Lack of Staff: The lack of workers for the Hospitality Industry is reaching a breaking point. Hotels are, in cases, unable to sell rooms because they do not have the housekeepers to clean all the rooms. Restaurants are closing one or two days a week which in the summer, when business is the strongest, will reduce revenue significantly and make it harder to have the cash flow to make it through the winter. I have seen Dunkin Donuts locations that close at 2 pm as there is no staff to remain open. Everyone in the hospitality business is aware of this major problem and it is happening in other industries as well. It is great to know there is a problem, now how can it be solved? All of us should be continually providing information about this to our Senators, Congressmen, and women. It seems that Washington either does not get the problem and or wants to do nothing about it.

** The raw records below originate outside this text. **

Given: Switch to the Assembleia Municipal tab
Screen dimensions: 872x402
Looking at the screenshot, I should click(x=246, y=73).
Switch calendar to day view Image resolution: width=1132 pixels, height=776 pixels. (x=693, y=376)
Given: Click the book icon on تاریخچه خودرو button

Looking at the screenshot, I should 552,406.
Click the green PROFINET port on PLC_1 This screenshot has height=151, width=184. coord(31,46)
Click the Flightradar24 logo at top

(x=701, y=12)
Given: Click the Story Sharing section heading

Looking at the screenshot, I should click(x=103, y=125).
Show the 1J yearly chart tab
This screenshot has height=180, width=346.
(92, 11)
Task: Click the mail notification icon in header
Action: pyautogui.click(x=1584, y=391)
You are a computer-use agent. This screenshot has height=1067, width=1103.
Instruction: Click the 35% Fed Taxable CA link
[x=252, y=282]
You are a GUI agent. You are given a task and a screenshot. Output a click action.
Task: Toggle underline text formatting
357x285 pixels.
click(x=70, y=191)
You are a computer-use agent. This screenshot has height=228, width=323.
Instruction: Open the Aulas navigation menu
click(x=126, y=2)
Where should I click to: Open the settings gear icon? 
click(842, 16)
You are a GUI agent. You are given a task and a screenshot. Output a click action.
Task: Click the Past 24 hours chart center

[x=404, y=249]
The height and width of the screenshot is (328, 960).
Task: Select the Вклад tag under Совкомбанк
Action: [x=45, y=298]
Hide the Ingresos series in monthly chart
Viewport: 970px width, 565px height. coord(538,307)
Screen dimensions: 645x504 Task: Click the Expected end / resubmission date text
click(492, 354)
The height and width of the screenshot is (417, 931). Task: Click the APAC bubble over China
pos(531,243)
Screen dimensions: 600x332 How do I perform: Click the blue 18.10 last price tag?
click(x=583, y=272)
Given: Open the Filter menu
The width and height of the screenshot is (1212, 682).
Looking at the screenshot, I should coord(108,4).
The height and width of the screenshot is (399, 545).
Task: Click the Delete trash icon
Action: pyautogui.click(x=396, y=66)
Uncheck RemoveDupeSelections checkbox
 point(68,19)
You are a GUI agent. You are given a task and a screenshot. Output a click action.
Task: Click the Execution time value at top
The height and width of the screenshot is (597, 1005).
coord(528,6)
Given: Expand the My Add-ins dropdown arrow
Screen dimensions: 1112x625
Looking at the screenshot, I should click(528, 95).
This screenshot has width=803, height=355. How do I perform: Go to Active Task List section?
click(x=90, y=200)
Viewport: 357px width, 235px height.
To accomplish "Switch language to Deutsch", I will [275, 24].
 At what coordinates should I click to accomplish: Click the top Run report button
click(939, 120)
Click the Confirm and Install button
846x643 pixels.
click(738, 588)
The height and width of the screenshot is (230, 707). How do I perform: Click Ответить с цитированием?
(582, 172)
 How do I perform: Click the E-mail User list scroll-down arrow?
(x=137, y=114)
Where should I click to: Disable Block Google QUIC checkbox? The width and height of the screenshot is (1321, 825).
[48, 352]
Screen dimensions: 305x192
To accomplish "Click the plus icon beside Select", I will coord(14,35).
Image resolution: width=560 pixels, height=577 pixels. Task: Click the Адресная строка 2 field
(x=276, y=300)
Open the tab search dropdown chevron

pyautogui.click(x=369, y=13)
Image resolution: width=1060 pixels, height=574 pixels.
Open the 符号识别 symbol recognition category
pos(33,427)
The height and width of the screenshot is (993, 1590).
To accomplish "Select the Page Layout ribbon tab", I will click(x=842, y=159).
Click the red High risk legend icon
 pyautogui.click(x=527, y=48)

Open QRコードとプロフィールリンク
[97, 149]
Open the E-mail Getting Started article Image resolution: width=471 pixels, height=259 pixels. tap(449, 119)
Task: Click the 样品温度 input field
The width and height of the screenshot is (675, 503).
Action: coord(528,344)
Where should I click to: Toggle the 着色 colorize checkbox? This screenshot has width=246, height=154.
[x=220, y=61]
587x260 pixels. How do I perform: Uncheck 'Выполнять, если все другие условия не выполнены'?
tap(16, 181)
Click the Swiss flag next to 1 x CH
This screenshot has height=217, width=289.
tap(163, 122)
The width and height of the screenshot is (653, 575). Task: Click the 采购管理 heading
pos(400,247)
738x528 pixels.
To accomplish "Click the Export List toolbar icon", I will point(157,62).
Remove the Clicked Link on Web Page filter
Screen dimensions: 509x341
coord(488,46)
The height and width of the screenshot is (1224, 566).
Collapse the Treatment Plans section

The first obvious change would be to increase the J-1 and H2B visas allowed. Increase our vocational schools and recognize not everyone should go to college and encourage those that would be good chefs, cooks, and other hospitality positions to be educated properly.

Room Rates: They must go up. Wages have increased significantly; interest rates are on the rise; continued pressure to make regular capital improvements. My concern is that although rates may need to be increased, we could start to see some pricing wars and that is the last thing the Hospitality Industry needs.

Capitalization Rates: During the last few years and even immediately after the pandemic the overall capitalizations rates have been the lowest the industry has ever seen. This has continued recently as the competition for high quality resort hotels has been high and all in caprates can vary for those properties from 4% to 8%. Other types of properties have traded in the 8% to 13% range depending on age, number of floors, location, uninstalled elevators, and it goes on. The capitalization rates we have seen will go up. They must as the cost of capital increased so do the rates. We have had an increase of ¾ quarters of a point so far, not a major amount yet, but the Fed is indicating a 1.5% increase in 2022. That will have an effect.

One of my main concerns;  I hear from others in the industry that “2022 will be great but watch out for 2023”. I hope we do not allow the “self-fulfilling prophecy” to become our guide.

Earle Wason, CCIM, is president and owner of Wason Associates Hospitality Real Estate Brokerage Group, Portsmouth, N.H.